卷积神经网络已经是公认最好的用于深度学习的算法，被广泛地应用于图像识别、自动翻译和广告推荐。由于神经网络结构规模的逐渐增大，使其具有大量的神经元和突触，所以，使用专用加速硬件挖掘神经网络的并行性已经成为了热门的选择。在硬件设计中,经典的平铺结构实现了很高的性能，但是平铺结构的单元利用率很低。目前，随着众多深度学习应用对硬件性能要求的逐渐提高，加速器对单元利用率也具有越来越严格的要求。为了在平铺数据流结构上获得更高的单元利用率，可以调换并行的顺序,采用并行输入特征图和输出通道的方式来提高计算的并行性。但是，随着神经网络运算对硬件性能要求的提高，运算单元阵列必然会越来越大。当阵列大小增加到一定程度，相对单一的并行方式会使利用率逐渐下降。这就需要硬件可以开发更多的神经网络并行度，从而抑制单元空转。同时，为了适应不同的网络结构，要求硬件阵列对神经网络的运算是可配置的。但是，可配置硬件会极大地增加硬件开销和数据的调度难度。提出了一种基于平铺结构加速器的并行度可配置的神经网络加速器。为了减少硬件复杂度，提出了部分配置的技术，既能满足大型单元阵列下单元利用率的提升，也能尽可能地减少硬件额外开销。在阵列大小超过512之后，硬件单元利用率平均可以维持在82%～90%。同时加速器性能与单元阵列数量基本成线性比例上升。
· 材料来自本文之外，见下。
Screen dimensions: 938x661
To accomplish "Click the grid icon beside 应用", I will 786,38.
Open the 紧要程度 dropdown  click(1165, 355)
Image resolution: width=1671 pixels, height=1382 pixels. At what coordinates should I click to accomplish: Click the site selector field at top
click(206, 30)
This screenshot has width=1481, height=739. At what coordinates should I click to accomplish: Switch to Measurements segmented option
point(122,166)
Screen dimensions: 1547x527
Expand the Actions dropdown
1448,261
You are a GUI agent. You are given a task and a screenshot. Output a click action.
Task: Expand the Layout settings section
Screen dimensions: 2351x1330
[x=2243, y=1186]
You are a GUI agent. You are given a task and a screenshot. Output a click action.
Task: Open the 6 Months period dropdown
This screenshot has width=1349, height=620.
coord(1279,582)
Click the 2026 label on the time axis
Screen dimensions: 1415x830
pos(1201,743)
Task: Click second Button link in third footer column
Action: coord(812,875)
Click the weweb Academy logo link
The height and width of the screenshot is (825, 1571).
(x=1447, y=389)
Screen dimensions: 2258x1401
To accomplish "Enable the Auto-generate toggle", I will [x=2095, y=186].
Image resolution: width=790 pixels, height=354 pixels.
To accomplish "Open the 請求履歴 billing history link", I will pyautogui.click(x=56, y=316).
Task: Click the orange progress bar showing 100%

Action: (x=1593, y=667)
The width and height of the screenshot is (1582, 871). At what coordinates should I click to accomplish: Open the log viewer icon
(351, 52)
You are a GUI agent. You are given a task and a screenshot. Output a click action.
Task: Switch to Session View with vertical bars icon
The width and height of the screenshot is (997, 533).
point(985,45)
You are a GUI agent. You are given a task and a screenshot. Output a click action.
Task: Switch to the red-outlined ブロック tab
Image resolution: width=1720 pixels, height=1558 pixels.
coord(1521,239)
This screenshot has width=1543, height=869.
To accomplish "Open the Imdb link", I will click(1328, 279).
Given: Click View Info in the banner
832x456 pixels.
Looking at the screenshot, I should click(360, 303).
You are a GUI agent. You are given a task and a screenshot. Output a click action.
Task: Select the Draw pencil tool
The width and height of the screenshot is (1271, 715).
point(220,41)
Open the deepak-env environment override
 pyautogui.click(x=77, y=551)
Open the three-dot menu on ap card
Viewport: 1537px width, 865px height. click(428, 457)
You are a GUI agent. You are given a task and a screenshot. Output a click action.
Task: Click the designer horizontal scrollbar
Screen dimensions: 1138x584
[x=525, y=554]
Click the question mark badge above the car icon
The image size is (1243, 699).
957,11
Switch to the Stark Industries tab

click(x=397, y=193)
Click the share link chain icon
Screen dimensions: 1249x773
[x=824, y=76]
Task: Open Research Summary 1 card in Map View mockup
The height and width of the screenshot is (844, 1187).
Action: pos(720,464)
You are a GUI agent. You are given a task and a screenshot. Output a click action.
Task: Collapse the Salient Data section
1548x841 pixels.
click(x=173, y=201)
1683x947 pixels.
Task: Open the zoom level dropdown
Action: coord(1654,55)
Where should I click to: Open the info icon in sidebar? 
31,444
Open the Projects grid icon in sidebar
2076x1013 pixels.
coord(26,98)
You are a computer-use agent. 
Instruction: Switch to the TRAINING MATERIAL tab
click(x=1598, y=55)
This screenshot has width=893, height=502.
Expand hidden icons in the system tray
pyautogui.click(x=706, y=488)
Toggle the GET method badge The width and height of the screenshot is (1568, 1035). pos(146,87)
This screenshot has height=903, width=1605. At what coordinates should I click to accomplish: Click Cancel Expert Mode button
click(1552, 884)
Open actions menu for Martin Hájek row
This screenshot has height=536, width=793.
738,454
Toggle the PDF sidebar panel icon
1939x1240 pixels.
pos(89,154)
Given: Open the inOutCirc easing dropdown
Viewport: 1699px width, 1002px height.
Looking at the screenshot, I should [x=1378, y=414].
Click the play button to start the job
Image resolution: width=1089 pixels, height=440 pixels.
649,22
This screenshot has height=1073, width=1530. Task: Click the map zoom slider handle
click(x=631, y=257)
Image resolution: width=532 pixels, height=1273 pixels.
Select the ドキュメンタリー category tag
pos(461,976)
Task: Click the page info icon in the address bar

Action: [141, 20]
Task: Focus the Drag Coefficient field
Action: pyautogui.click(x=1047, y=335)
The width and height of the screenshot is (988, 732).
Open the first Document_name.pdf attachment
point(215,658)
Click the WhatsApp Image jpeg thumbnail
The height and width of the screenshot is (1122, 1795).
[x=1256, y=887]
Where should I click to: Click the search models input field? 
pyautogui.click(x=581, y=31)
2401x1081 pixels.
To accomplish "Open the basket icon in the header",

A configurable convolutional neural network accelerator based on tiling dataflow

Convolutional neural networks (CNNs) have been recognized as the best algorithm for deep learning, and they are widely used in image recognition, automatic translation and advertising recommendations. Due to the increasing size of the neural network, the number of the neurons and synapses of the network is also enlarged. Therefore, using specific acceleration hardware to mine the parallelism of CNNs becomes a popular choice. For hardware design, the classic tiling dataflow has achieved high performance. However, the utilization of processing elements of the tiling structure is very low. As deep learning applications demand higher hardware performance, accelerators require higher utilization of processing elements. In order to achieve this goal, we can change the scheduling order to improve the performance, and use parallel input feature graphs and output channels to improve computing parallelism. However, as neural network computation's demand on hardware performance increases, the array size of processing elements inevitably becomes larger and larger. When the array size is increased to a certain extent, a single parallel approach makes utilization gradually to decrease. This requires hardware to develop more neural network parallelism, thereby suppressing element idling. At the same time, in order to adapt to different network structures, configurable operation of hardware arrays on the neural network is required. But configurable hardware can greatly increase hardware overhead and data scheduling difficulty. So, we propose a configurable neural network accelerator based on tiling dataflow. In order to reduce hardware complexity, we propose a partial configuration technique, which can not only improve the utilization of processing elements under large array, but also reduce hardware overhead as much as possible. When the array size of processing elements exceeds 512, the utilization can maintain at an average of 82%~90%. And the accelerator performance is almost linearly proportional to the number of processing elements.